Tailored to a role building agentic ML-development infrastructure: agents that work with code, data, experiments, and evaluations. Organized to your framework: FR → NFR → Core Entities → Data Flow → High-Level Design → Deep Dive. Name + one-line definition each.


1. Functional Requirements (what the agent system does)

  • Task scope — what work the agent performs: coding, data generation, eval, triage, experiment orchestration, debugging.
  • Autonomy level — fully autonomous vs human-approved vs human-in-the-loop at specific checkpoints.
  • Single-agent vs multi-agent — one agent with tools vs orchestrated specialists (planner, coder, reviewer, evaluator).
  • Interaction surface — chat, CLI, IDE plugin, CI hook, API, cron-triggered background worker.
  • Tool/action space — the concrete set of operations the agent may take (run code, edit files, launch training jobs, query data).
  • Environment — where actions execute: sandbox, repo checkout, cluster, staging vs prod.
  • Success criteria / definition of done — how the agent knows a task is complete (tests pass, eval score, human sign-off).
  • Feedback loops — how outcomes (failures, evals, human corrections) flow back to improve prompts, data, or models.

2. Non-Functional Requirements (the numbers/constraints)

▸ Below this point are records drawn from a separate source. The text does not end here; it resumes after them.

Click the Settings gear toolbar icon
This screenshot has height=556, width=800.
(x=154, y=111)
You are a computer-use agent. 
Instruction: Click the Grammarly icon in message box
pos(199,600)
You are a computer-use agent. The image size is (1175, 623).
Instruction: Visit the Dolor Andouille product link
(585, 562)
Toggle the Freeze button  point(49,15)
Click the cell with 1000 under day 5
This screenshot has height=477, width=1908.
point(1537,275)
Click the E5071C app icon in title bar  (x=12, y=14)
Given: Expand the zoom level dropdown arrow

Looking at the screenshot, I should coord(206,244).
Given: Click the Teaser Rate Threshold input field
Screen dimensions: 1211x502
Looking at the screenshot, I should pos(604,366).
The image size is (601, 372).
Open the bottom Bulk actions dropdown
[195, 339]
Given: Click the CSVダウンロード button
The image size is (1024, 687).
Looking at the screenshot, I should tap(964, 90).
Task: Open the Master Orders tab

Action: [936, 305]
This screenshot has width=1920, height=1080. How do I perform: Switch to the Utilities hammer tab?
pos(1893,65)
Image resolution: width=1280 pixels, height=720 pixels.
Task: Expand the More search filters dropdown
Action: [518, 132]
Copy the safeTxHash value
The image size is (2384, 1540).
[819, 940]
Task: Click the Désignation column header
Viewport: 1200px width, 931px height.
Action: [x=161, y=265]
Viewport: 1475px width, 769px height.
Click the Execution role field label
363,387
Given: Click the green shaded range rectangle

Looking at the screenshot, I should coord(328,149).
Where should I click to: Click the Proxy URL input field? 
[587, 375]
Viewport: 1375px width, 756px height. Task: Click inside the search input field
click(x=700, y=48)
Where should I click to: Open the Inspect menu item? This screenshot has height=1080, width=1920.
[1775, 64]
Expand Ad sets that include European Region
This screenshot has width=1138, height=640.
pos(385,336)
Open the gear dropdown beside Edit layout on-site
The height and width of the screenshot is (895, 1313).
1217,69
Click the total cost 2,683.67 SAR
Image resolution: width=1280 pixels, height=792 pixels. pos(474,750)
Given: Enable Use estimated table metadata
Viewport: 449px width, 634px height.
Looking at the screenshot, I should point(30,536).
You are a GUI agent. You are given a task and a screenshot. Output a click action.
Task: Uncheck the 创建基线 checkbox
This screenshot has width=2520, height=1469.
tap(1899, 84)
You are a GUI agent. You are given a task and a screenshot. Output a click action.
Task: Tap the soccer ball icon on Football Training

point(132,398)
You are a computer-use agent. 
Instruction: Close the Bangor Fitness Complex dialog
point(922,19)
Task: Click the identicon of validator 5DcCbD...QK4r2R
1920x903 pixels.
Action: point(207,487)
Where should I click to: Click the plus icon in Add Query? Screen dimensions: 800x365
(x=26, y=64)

  • Latency — interactive (seconds) vs background (minutes–hours); decides model size, parallelism, streaming.
  • Cost per task — tokens × price × attempts; the dominant budget line; drives model routing and caching.
  • Token budget — context window ceiling per call; forces compression/memory strategy.
  • Throughput / concurrency — simultaneous agent sessions; drives rate-limit management and queueing.
  • Reliability / task success rate — % of tasks completed correctly; the core SLO of an agent system.
  • Determinism vs reproducibility — LLMs are stochastic; reproducibility comes from logging seeds, prompts, model versions, and tool outputs.
  • Safety envelope — blast radius limits: what the agent must never do (prod writes, secrets, spend limits).
  • Auditability — every action traceable to an agent, prompt, and approving human.
  • Model/provider availability — fallback across providers/models when one degrades.
  • Rate limits & quotas — provider TPM/RPM caps; require client-side throttling, queues, backoff.
  • Data privacy — what code/data may be sent to which models (external API vs self-hosted).
  • Graceful degradation — reduced autonomy or smaller models under budget/outage pressure rather than hard failure.

3. Core Entities (the objects in an agent platform)

  • Agent — a policy (model + system prompt + tools + memory) pursuing a goal over multiple steps.
  • Task / run / episode — one end-to-end attempt at a goal, with its full trace.
  • Trajectory / trace — the ordered sequence of thoughts, tool calls, observations, and outputs in a run.
  • Tool — a typed function the agent can invoke, with schema, docs, permissions, and side-effect classification.
  • Message / turn — one unit of the conversation loop (user, assistant, tool result).
  • Prompt template / system prompt — versioned instructions defining agent behavior; treated as code.
  • Memory — state persisted across turns or sessions (scratchpad, episodic, semantic, long-term stores).
  • Artifact — outputs an agent produces: diffs/PRs, datasets, eval reports, experiment configs, checkpoints.
  • Environment / sandbox — the isolated workspace where agent actions execute.
  • Eval / benchmark / test case — a task with a grading function used to score agent or model behavior.
  • Policy / permission set — what a given agent identity is allowed to do (tools, resources, spend).
  • Session / checkpoint — resumable saved state of a long-running agent.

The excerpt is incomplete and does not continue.